# Recipedb - Drsmurto's English Ipa



## drsmurto

DrSmurto's English IPA  Ale - India Pale Ale  All Grain               5 Votes        Brewer's Notes Beersmith numbers67C single infusion for 90 mins, 90 min boilOG 1.059FG 1.014ABV 5.9%IBU 54I've done a number of these now as single hop beers - Challenger, EKG, Styrian Goldings, Fuggles, Centennial (not english but the hopping rate is) and Williamette.Yeasts used - WY1026 (Cask Ale), WY1469 (West Yorkshire), WY1028 (London Ale).The cask ale is my favourite in combination with challenger plugs.   Malt & Fermentables    % KG Fermentable      5.5 kg TF Maris Otter Pale Malt    0.1 kg TF Pale Chocolate Malt       Hops    Time Grams Variety Form AA      40 g Challenger (Pellet, 7.5AA%, 60mins)    28 g Challenger (Pellet, 7.5AA%, 0mins)    14 g Challenger (Pellet, 7.5AA%, 25mins)    14 g Challenger (Pellet, 7.5AA%, 10mins)       Yeast     100 ml Wyeast Labs 1026 - British Cask Ale         20L Batch Size    Brew Details   Original Gravity 1.06 (calc)   Final Gravity 1.015 (calc)   Bitterness 49.1 IBU   Efficiency 70%   Alcohol 5.86%   Colour 21 EBC   Batch Size 20L     Fermentation   Primary 14 days   Secondary 14 days


----------



## RdeVjun

> Yeasts used - WY1026 (Cask Ale), WY1469 (West Yorkshire), WY1028 (London Ale).
> 
> The cask ale is my favourite in combination with challenger plugs.


Hear, hear, 1026PC is one tasty English yeast :icon_drool2: we have a few kegs done with it that have been emptying rapidly over Christmas, while it also performed brilliantly in comps for me this year as well. Nb. Anyone looking to source some- its a seasonal PC strain, last available 4th quarter 2010 so not available retail, however drop me a PM and we can sort something out.
Weighing out the hops in this recipe is a piece of piss with plugs, looks like it goes 3 (maybe shave a tiny bit off the 3rd one), 1, 1, 2!  
Many thanks for putting up another recipe Dr S, hoping it becomes a landmark/ standard/ reference like the others! :icon_cheers:


----------



## AndrewQLD

Link fixed


----------



## jbowers

Will be brewing this soon, once I finally get through the grain for my upcoming brews. If your landlord is anything to go by, I'm sure it's a cracker.


----------



## manticle

Challenger and 1026 are a winning combo.

Do you dry hop this one Dr S?


----------



## drsmurto

manticle said:


> Challenger and 1026 are a winning combo.
> 
> Do you dry hop this one Dr S?



Sometimes. Depends on the hop and my mood.

I've made the challenger version a few times, once i did dry hop (in the keg - 1 plug fits nicely in a tea ball) and challenger does work very well when dry hopped but as a general rule i don't dry hop. 

A good flameout addition normally works for me.


----------



## manticle

I'm a fan of subtle dry hopping in the right beer but remove myself from the 'chuck a shitload of dry hops at it' school.

Anyway, beer looks good.
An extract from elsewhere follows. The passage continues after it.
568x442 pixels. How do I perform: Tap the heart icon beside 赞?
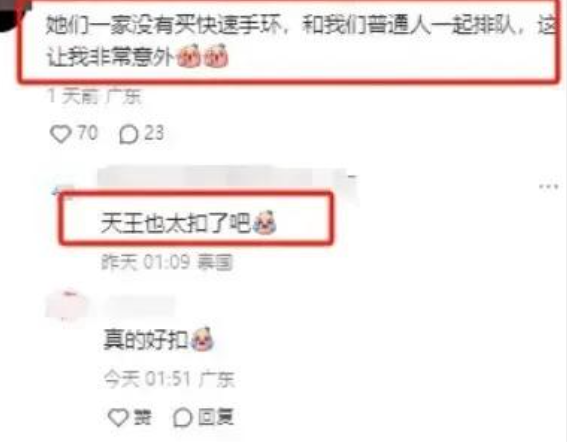coord(118,417)
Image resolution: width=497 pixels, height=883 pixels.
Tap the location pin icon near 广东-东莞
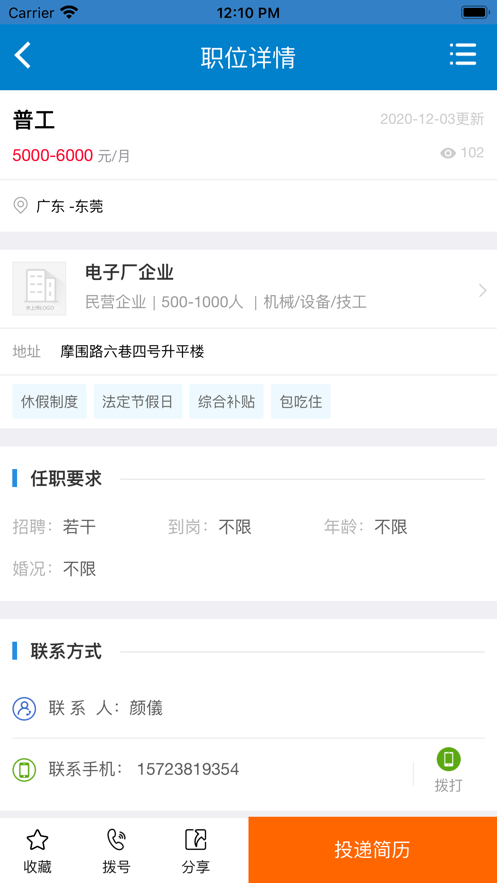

I've a recipe for a challenger ESB that uses 1026 which I loved. Might have a crack at something along the lines of this as I've a bit of challenger in the freezer and a love for English beers in my tummy.


----------



## Fish13

would this work with coloumbus? i got a 100g of magnum in there too but i think it will turn out to grassy.


----------



## manticle

Columbus and Magnum may make a nice beer but it won't be close to a UK IPA. Depends what you're after.


----------



## drsmurto

fish13 said:


> would this work with coloumbus? i got a 100g of magnum in there too but i think it will turn out to grassy.



I've done it with centennial and enjoyed it so i think columbus would work well.

If you keep the late additions to the same g/L then you'll get a nice english style IPA with american hops. 

I'd save the magnum for bittering.


----------



## Fish13

trying to make an imperial IPA and this might be the way to start of the tasting


----------



## Amber Fluid

With regards to Plugs vs Pellets, since I only have pellets, if I use BrewMate and adjust the weight to give the same IBUs as the plugs would give then am I right to assume it will be the same result?


----------



## drsmurto

Amber Fluid said:


> With regards to Plugs vs Pellets, since I only have pellets, if I use BrewMate and adjust the weight to give the same IBUs as the plugs would give then am I right to assume it will be the same result?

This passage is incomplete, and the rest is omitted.